TB: Thank you, Loren. I guess being a Mall Flower applies to anyone who's had a life-changing experience at an early age. Mine came at seven, when my parents divorced. Keep in mind that this was in the mid-Sixties when divorce wasn't as common as it is now. And theirs was as acrimonious as they get. I can remember thinking that I had never really looked at my parents as anything but my parents; I hadn't really noticed them as individuals with their own needs and frailties. That experience made me very watchful, very interested in adults and what made them tick. It made me older than my peers, more introspective, careful. I could, or thought I could see beneath the surface, and I guess that searching for subtext is what you've observed in my work.

LK: What types of poets and poetry influence your writing? What is your reading process like?

TB: I love a good story and I'm drawn to poets who tell them. I'm a fan of Sharon Olds, Dorianne Laux, Joseph Millar, Diane Wakoski, Kim Addonizio, and Jean Valentine's brief, elegant poems. I've been reading Matthew Dickman's work and admire how he can spin a story into improbable places and then reel it back in.

I read for story and imagery first, then music, and then form. I look for where the poet chooses to break lines. How those choices change meaning and sound. How they work with space.

LK: Can poetry ever be mastered? Why?

TB: Yes, I think it can. Many years ago, I heard May Sarton read a poem about her father. She read with such emotion, such longing, and yet it was a tough poem, not at all sentimental. The words were her truth. I remember thinking, That's perfection. For me, though, I doubt I'll master poetry, and I'm okay with that. Glad actually. I'm not sure what I'd do without the beautiful torture of writing a poem.
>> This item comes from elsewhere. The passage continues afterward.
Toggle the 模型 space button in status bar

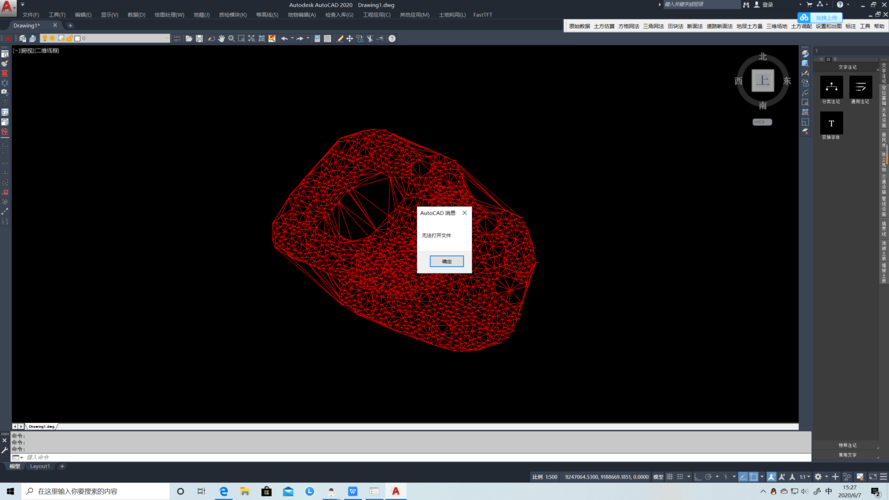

LK: My favorite poem is Peonies. I read it over and over again. Can you talk about that line: I am here for the peonies?

TB: Thanks, Loren. I'm glad "Peonies" resonated with you. I think of "Peonies" as flash fiction, but it could be a poem. Who knows what a poem is anymore? The boundaries of what makes a poem or a piece of prose are so fluid.

So, that line. The character in the story is confused about her attraction to her neighbor. With his "droopy stomach over droopy shorts," he isn't exactly GQ material. But they have this routine where they wave like long-lost friends every time she drives past his house, and she loves that. He's touched something in her. She tells herself she's intrigued by his gorgeous flower garden. So it's all about his garden, as she changes into a pretty blouse and dabs on perfume. And it's about the garden as she goes to his house, where she finds him in a shed. "I am here for the peonies," she says. He gets the subtext a second or two before she does.

LK: If you could build a house out of poems, which ones would you choose?

TB: I love that question. I can't narrow my poems down to a few; I'd have to say all of them. They're all a jumble of my past, present, and future, so to build this metaphoric house without one of them, would be like forgetting a floorboard or designing a room without a window. I guess every poem is really one nail in a little house, and every house a poem.